- _页面文本_:
============================================================

教育者与受教育者的交互因素包括培养目标与受教育者预期的一致性(D2-D3、D7、D9)以及教育者和受教育者之间的信息对称情况(D5-D7、D10-D11、D13-D14、D17)两个因素。

就第一个因素而言,当受教育者预期目标及诉求无法满足,就会呈现出负面态度倾向。教育者预设的培养目标是将受教育者培养成数字与人文融通的“复合型人才”,因此涉及的培养内容丰富多元,但从受教育者角度看,如果追求面面俱到,感受往往是“蜻蜓点水”。与此同时,有的受教育者(D2)对技术方面有更高的期待,认为“计划”偏向于培养“懂技术的人文学者”,难以满足其想成为“懂人文的技术专家”的诉求;也有受教育者(D15)对人文方面有更高的期待,认为“计划”在人文方面的培养有待提高。

就第二个因素而言,“计划”中教育者和受教育者之间存在信息不对称的现象,这在非信管学院的同学中表现得尤为明显。受教育者在很多情况下并不清楚教育者的想法以及培养活动的安排逻辑,对培养目标、能力要求、课程设置、师资队伍、结项流程与标准等都存在“误解”,从而对受教育者的认知态度产生负面影响。信息不对称的现象体现在“计划”的各个阶段。例如,在宣传阶段,D14表示“自己在参与之前并不清楚数字人文教育的内容是什么以及自己在未来的一段时间将学什么,很难预料后面会面对什么,导致思想准备不足”;在执行阶段,D5表示“很多时候感觉是临时决定的,很突然,除项目外的其他东西就感觉不是很有条理”;在结项阶段,D14表示“我对这个项目怎么结项不是从纸质(文件)上了解到的,都是从信管同学的口中了解的”。

============================================================

- _原始数据_:
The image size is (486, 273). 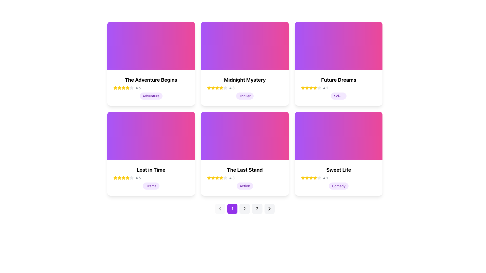 What do you see at coordinates (307, 88) in the screenshot?
I see `the third star icon in the rating system located inside the 'Future Dreams' card, which is visually represented as a yellow star against a white background` at bounding box center [307, 88].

============================================================

- _练习要求_:
a - 根据页面文本，受教育者对哪些方面存在“误解”？逐一列出。
b - 请将页面文本中以“就第一个因素而言”开头的段落改写得更简短，保留其主要事实。
c - 根据页面文本，信息不对称的现象在哪些同学中表现得尤为明显？
以上数据与本练习无关。

- _参考答案_:
a - 培养目标、能力要求、课程设置、师资队伍、结项流程与标准

b - 受教育者的预期目标和诉求得不到满足时，会表现出负面态度。教育者想培养数字与人文融通的“复合型人才”，培养内容丰富多元，但受教育者觉得面面俱到反而只是“蜻蜓点水”。D2对技术方面期待更高，认为“计划”偏向培养“懂技术的人文学者”，不能满足自己成为“懂人文的技术专家”的诉求。D15则对人文方面期待更高，认为“计划”在人文方面的培养有待提高。

c - 在非信管学院的同学中表现得尤为明显。